Kegiatan samsarah dalam bentuk distributor, agen, member atau mitra niaga dalam fikih Islam termasuk dalam akad ijarah, yaitu suatu transaksi memanfaatkan jasa orang lain dengan imbalan, insentif atau bonus (ujrah) Semua ulama membolehkan akad seperti ini (Fikih Sunnah, III, hlm 159).

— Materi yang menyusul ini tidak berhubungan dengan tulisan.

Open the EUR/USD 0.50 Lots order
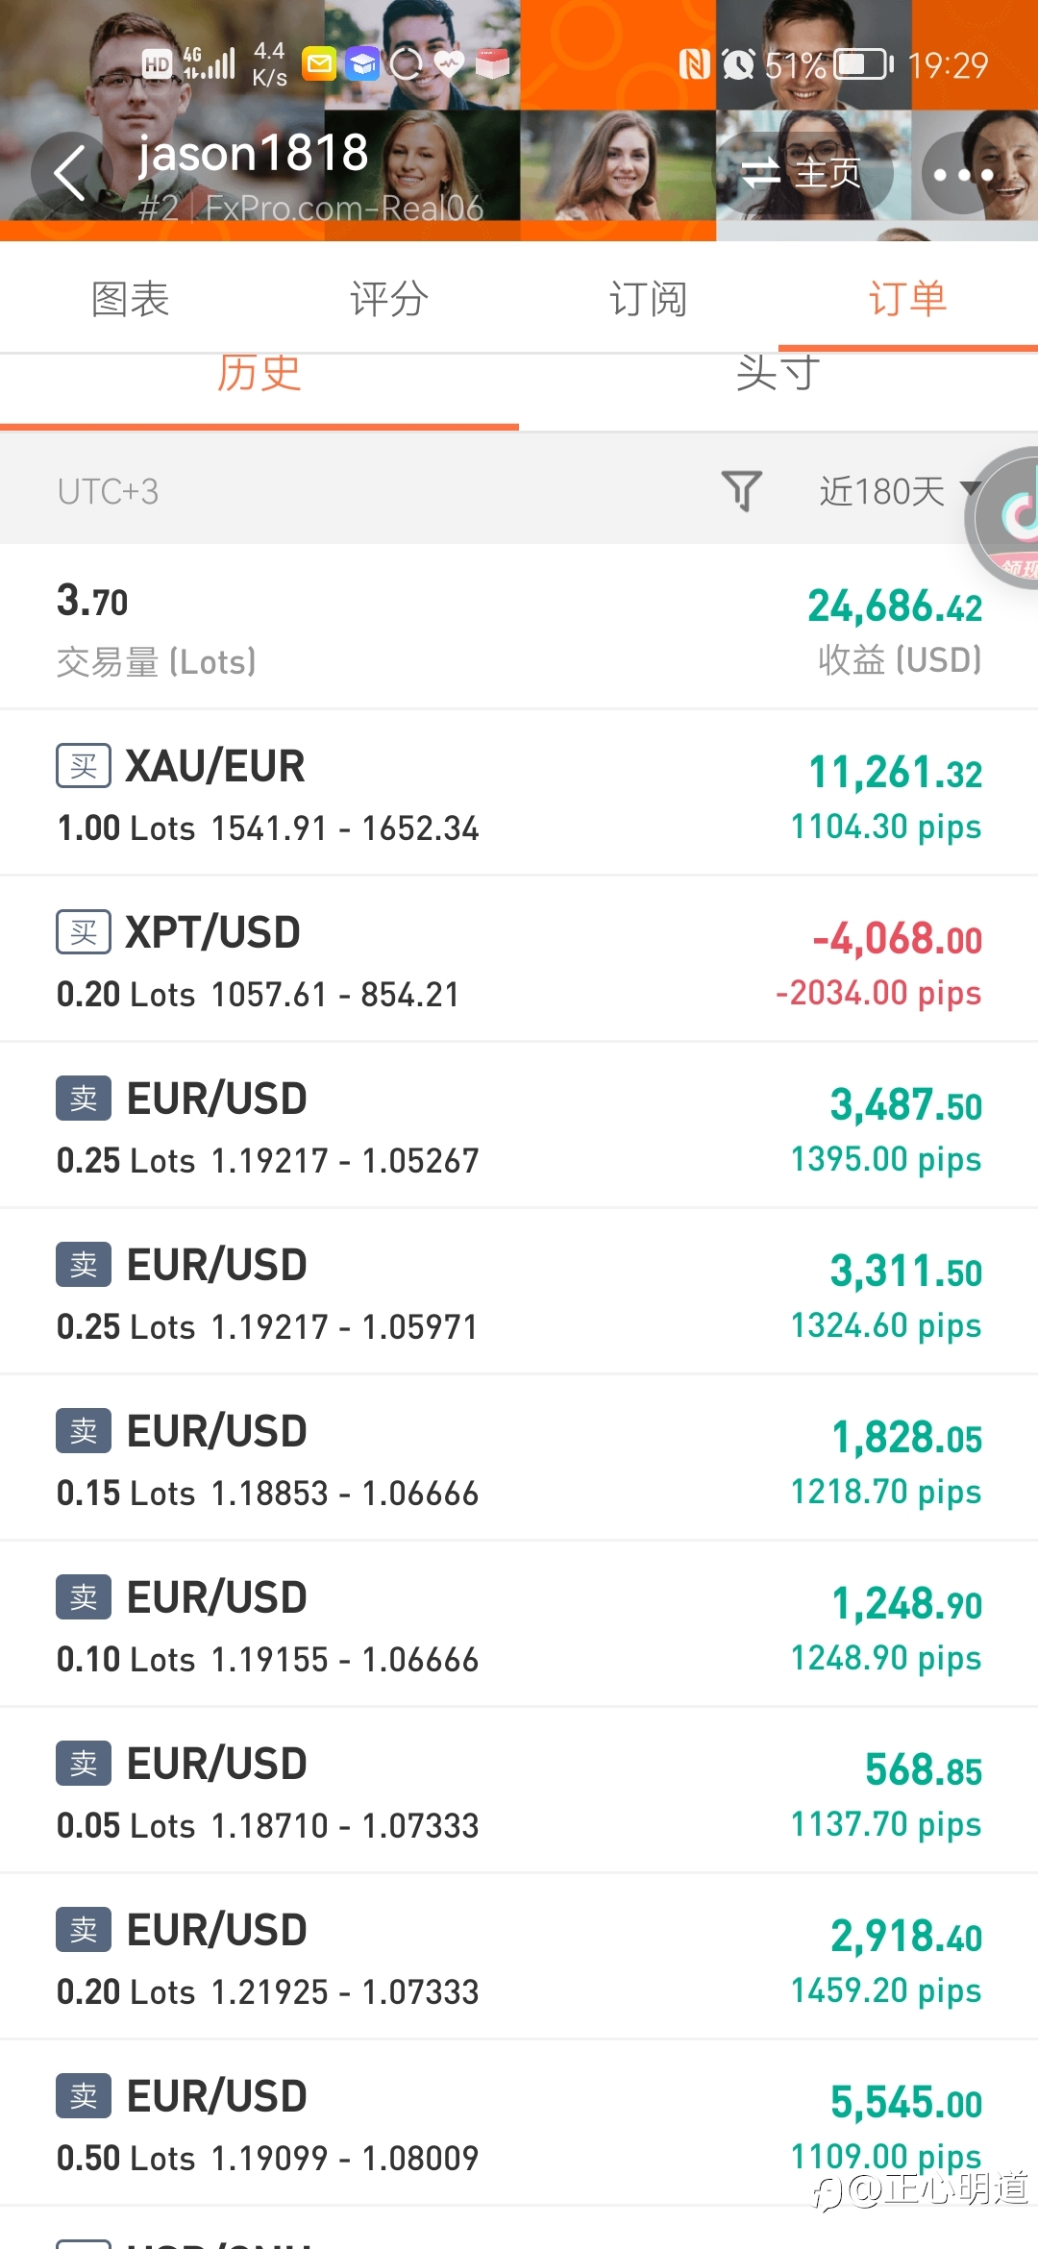1038x2249 pixels. tap(519, 2124)
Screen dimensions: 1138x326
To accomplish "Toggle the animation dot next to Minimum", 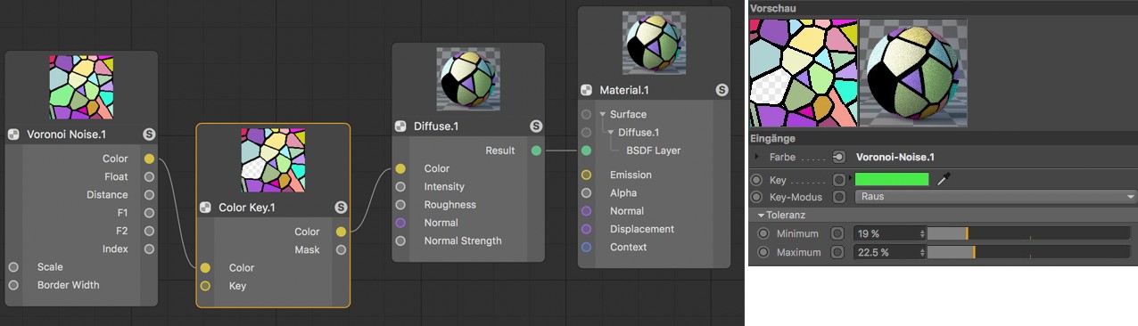I will 763,233.
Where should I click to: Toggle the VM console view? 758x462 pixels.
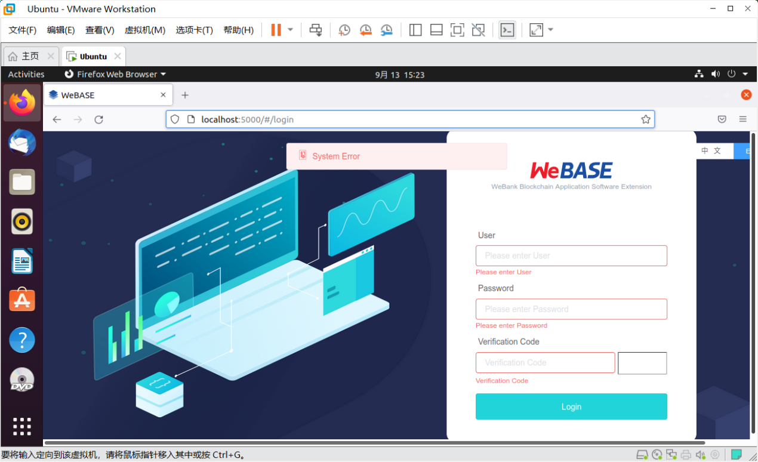pos(507,29)
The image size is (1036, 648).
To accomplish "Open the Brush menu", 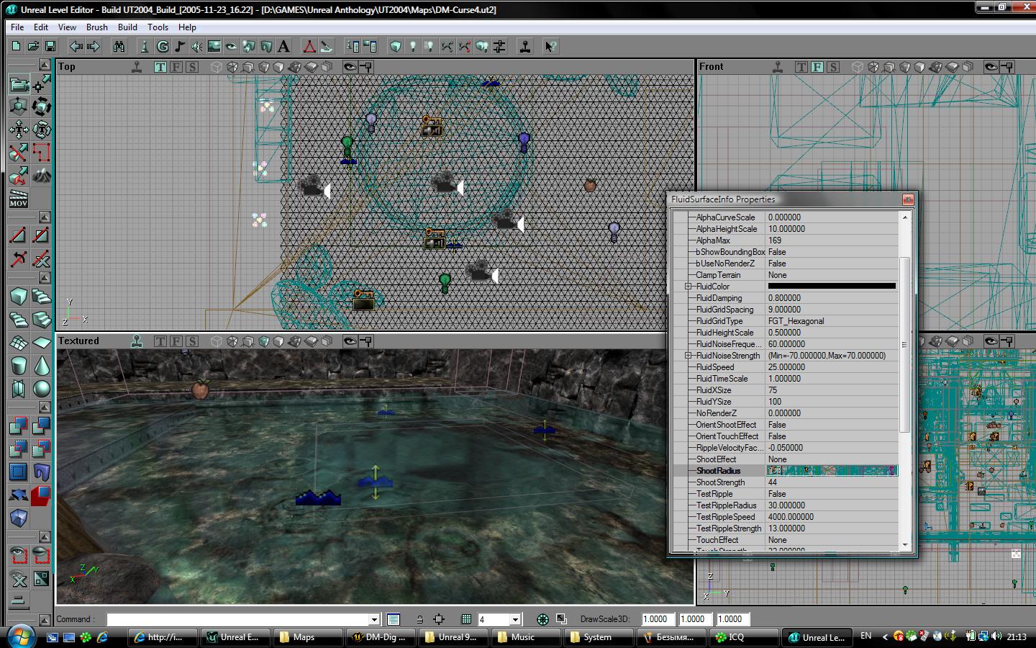I will [96, 27].
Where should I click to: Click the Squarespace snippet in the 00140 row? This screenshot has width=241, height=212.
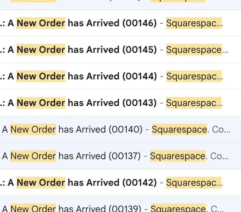click(x=179, y=130)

Sama halnya seperti cara berdagang yang lain, strategi MLM harus memenuhi
rukun jual beli serta akhlak (etika) yang baik. Di samping itu komoditas yang
dijual harus halal (bukan haram maupun syubhat), memenuhi kualitas dan
bermafaat. MLM tidak boleh memperjualbelikan produk yang tidak jelas status
halalnya. Atau menggunakan modus penawaran (iklan) produksi promosi tanpa
mengindahkan norma-norma agama dan kesusilaan.
Insentif Dan
Penghargaan
Perusahaan MLM biasa memberi reward atau insentif pada mereka yang berprestasi. Islam membenarkan seseorang
mendapatkan insentif lebih besar dari yang lainnya disebabkan keberhasilannya
dalam memenuhi target penjualan tertentu, dan melakukan berbagai upaya positif
dalam memperluas jaringan dan levelnya secara produktif. Kaidah Ushul Fiqh
mengatakan:” Besarnya ijrah (upah) itu tergantung pada kadar kesulitan dan pada
kadar kesungguhan.”
Penghargaan kepada Up-Line yang mengembangkan jaringan (level) di bawahnya
(Down Line) dengan cara bersungguh-sungguh, memberikan pembinaan (tarbiyah,
pengawasan serta keteladanan prestasi (uswah) memang patut di lakukan. Dan atas
jerih payahnya itu ia berhak mendapat bonus dari perusahaan, karena ini selaras
dengan sabda Rasulullah:” “Barangsiapa di dalam Islam berbuat suatu kebajikan
maka kepadanya diberi pahala, serta pahala dari orang yang mengikutinya tanpa
dikurangi sedikitpun”(hadist).
Intensif diberikan dengan merujuk skim ijarah. Intensif ditentukan oleh
dua kriteria, yaitu dari segi prestasi penjualan produk dan dari sisi berapa
berapa banyak down line yang dibina sehingga ikut menyukseskan kinerja. ?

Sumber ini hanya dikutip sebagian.